В подвале находилась маленькая, глухонемая от рождения девочка. Она была совершенно беспомощна. Одиннадцатилетняя безногая Таня взяла ее под защиту. Неизвестно, как научилась она понимать глухонемую, угадывать каждое ее желание. Так мать не всегда понимает своего ребенка! Девочки крепко подружились.

Уже почти неделю детдомовцы находились в подвале. Военные обещали вывезти их при первой возможности. Но, видимо, этой возможности не было.

Ночью в дальнем углу Тамара Сергеевна собрала педагогов и воспитателей. Она сидела на узле, укачивая маленькую дочку. Дети других воспитателей были значительно старше ее Светланы. Они давно уже спали. Ее дочка болела, кашляла всю ночь.

Тамара Сергеевна сильно изменилась за это время. Похудела, в темных волосах появилась седая прядь, но она старалась держаться спокойно, как обычно.

— Товарищи, — сказала она, — провизия, взятая нами, кончается. И самое тяжелое — у нас иссякли запасы воды. Пополнять их очень трудно. Иван Иванович несколько раз делал вылазки. Все колодцы вблизи засыпаны. Пруд — далеко, да и приносить оттуда можно ведро, два, а нас здесь много. Я собрала вас, чтобы решить вопрос: как нам быть, если придется еще несколько дней оставаться здесь?

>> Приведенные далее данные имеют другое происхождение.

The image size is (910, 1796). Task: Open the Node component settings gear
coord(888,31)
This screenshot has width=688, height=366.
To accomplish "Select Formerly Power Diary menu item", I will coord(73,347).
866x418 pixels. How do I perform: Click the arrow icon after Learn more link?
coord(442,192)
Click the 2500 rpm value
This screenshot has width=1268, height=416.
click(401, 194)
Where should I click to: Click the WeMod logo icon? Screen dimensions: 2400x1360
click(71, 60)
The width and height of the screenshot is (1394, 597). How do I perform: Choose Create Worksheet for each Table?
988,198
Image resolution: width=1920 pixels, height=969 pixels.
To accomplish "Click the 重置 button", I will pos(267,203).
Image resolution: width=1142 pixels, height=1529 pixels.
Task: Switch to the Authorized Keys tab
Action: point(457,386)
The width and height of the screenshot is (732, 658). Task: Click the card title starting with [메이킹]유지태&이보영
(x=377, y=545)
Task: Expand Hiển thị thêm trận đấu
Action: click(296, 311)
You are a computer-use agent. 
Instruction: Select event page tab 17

Все молчали. Повар подсчитал оставшиеся продукты.

— Придется еще сократить паек детям и вдвое уменьшить взрослым.

— А воды несколько ведер мы достанем, — сказал Иван Иванович. — Завтра же ночью пойдем. Мне помогут старшие воспитанники.

Решение было принято, но не спалось в эту ночь воспитателям. Одна мысль мучила всех: как сохранить жизнь доверенных им детей?

Тамара Сергеевна подошла к выходу из подвала.

Приоткрыла тяжелую дверь. Поразила тишина. Они так привыкли к постоянному шуму и грохоту, что эта внезапная тишина казалась тревожной.

Тамара Сергеевна стояла с ребенком на руках, вглядываясь в темноту ночи. Ей послышалось: кто-то стоит за кустом, и не один. Кто-то подбирается, ползет.

«Неужели это враги? Может десант высадили?..»

Она хотела захлопнуть дверь, но кто-то тихо сказал по-русски:

— Мы за вами приехали. Пока затишье — скорей собирайте ребят. Сажайте их в грузовики. Они здесь, за деревьями.

Тихо, на руках вынесли спящих малышей. Старшие ребята сразу проснулись, и, кто мог, деятельно помогал взрослым. Наконец разместили всех. Проверили, не осталось ли что в подвале. Грузовики медленно выехали из сада.

Едва спустились под гору — обстрел возобновился. Но автомобили уже мчались по шоссе. Снаряды туда не долетали.

Детей поместили в школе недалеко от Ораниенбаума. После подвала жизнь там показалась раем. Кроватей и многих необходимых вещей не было, зато воздуху — сколько хочешь и воды тоже! Хлеб и провизию получали в Ораниенбауме.

Дети жили дружной семьей. Да иначе и нельзя было: слишком близко находился враг.

Осажденный Ленинград помнил об оставшемся на «пятачке» детском доме. Неожиданно на пароходе вернулись из Ленинграда два воспитателя, ранее отправленные туда. Они сообщили, что ночью предстоит эвакуация детдома морем.

— Путь опасный. Залив обстреливается. Но другого выхода нет. Оставаться вам здесь еще опаснее.